Kosovo, Banjska: Polizist steht neben bewaffnetem Fahrzeug mit Einschusslöchern
Kosovarischer Polizist sichert das Gebiet in Banjska in Nordkosovo, wo bei einem bewaffneten Angriff serbischer Militanter im September 2023 ein kosovarischer Polizist und drei Angreifer umgekommen sind. Aufnahme vom 27. September 2023. Copyright 2023 The Associated Press. All Rights Reserved.

Der Schweizer Historiker Oliver Jens Schmitt erklärt die Situation in Kosovo und die Versäumnisse der Schweiz und anderer westlicher Länder.

SWI swissinfo.ch: Wenn Russland auch militärisch pro-russischen Separatismus in Abchasien, Südossetien, Transnistrien und natürlich in der Ostukraine durchgesetzt hat, wischte Putin jede Kritik immer damit weg, dass die NATO 1999 auf der Seite des Kosovo eingegriffen hatte. Ist dieser Vergleich zulässig?

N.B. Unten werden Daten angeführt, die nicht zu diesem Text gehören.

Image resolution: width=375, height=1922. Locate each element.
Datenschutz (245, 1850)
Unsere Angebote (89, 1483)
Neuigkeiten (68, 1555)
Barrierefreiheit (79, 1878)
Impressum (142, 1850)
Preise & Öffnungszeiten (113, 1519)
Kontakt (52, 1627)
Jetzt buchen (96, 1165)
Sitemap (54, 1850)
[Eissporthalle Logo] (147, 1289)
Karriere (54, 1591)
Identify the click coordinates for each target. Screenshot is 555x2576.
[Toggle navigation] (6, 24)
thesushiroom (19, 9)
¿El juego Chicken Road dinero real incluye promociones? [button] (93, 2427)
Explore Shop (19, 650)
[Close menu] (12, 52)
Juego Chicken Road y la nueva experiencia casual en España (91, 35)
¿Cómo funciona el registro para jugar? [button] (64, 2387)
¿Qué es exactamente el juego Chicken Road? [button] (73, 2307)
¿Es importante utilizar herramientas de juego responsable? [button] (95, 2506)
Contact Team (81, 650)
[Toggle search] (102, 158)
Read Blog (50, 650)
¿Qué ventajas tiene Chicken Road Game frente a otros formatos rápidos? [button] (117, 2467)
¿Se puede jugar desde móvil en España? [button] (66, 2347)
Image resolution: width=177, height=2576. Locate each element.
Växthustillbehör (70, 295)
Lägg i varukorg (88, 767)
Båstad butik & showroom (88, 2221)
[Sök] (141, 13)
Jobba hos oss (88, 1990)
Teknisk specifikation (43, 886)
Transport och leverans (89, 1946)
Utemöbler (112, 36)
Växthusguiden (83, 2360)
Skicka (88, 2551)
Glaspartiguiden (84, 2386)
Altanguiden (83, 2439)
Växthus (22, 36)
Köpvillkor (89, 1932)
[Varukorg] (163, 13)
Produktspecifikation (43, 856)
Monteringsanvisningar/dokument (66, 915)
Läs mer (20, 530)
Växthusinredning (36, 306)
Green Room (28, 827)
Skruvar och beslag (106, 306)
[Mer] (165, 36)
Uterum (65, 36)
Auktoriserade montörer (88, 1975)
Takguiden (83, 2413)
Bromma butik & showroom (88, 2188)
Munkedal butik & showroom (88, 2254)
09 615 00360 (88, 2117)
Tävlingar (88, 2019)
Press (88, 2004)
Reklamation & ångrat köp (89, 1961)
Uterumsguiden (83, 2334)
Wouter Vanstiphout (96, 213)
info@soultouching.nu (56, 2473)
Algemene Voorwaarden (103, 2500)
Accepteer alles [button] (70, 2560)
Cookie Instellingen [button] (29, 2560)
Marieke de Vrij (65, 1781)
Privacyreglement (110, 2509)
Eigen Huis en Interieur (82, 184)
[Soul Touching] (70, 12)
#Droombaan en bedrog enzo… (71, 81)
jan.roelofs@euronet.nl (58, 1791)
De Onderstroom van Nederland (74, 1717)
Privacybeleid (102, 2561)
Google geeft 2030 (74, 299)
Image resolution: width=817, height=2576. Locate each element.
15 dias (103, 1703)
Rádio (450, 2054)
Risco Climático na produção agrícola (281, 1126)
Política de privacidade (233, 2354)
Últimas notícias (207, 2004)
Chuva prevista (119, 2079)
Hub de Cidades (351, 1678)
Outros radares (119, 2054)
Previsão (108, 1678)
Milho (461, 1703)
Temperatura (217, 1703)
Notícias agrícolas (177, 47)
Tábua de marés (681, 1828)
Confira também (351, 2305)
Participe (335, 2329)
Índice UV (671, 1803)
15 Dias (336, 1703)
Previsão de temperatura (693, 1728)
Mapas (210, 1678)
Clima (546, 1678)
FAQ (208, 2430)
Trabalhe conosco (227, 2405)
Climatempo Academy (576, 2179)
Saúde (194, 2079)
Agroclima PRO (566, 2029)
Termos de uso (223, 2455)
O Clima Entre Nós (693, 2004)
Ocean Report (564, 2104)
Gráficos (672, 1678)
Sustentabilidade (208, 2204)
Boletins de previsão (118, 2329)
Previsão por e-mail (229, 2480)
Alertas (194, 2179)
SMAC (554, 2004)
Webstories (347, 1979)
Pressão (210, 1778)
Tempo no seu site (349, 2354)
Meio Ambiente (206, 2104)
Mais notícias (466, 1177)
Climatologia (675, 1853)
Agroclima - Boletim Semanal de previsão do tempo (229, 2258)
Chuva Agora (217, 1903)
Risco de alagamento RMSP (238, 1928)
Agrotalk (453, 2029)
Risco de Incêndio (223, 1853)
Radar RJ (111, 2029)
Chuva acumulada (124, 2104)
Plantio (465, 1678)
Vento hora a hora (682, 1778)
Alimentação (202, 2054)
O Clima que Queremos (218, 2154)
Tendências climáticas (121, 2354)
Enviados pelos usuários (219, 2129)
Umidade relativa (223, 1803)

Oliver Jens Schmitt: Nein, das sind zwei völlig unterschiedliche Dinge. Das eine war eine humanitäre Intervention zur Verhinderung eines der grössten Verbrechen nach 1945. Das andere ist eine zynische Machtpolitik zur Schwächung souveräner Staaten.

Russland versucht eine völkerrechtliche Theorie zu konstruieren, die bewusst den Kontext ignoriert: Serbien hat ab den späten 1980er-Jahren unter Milošević das Ziel verfolgt, die albanische Bevölkerungsmehrheit im Kosovo zu diskriminieren und letztlich zu vertreiben. Serbien hat schwerste Menschenrechtsverbrechen begangen, indem serbische Akteure systematisch gemordet, sexuelle Gewalt gegen die Bevölkerung angewendet, 40’000 Häuser und einen Grossteil des Kulturerbes zerstört haben.

Eine Regierung, die so gegen die eigene Bevölkerung vorgeht, verwirkt das Recht über diese Menschen zu herrschen. Die Albaner:innen in Kosovo hatten schon 1991 ihre Unabhängigkeit erklärt. Zur internationalen Intervention der NATO kam es 1999, mit dem Ziel grundlegende Menschenrechte zu sichern und eine Massenvertreibung zu verhindern.

Die Situation in den Gebieten, die heute faktisch von Russland besetzt sind, ist eine andere. Es handelt sich um frühere Sowjetrepubliken, deren Grenzen einst von Stalin bewusst so gezogen worden sind, dass Republiken wie Georgien und Moldau Gebiete mit Minderheiten umfassten, die im Falle einer Loslösung von der Sowjetunion die jungen Staaten destabilisieren würden. Genau das ist geschehen. Putin hat im Gegensatz zur NATO nicht Minderheitenrechte geschützt, sondern Konflikte bewusst geschaffen.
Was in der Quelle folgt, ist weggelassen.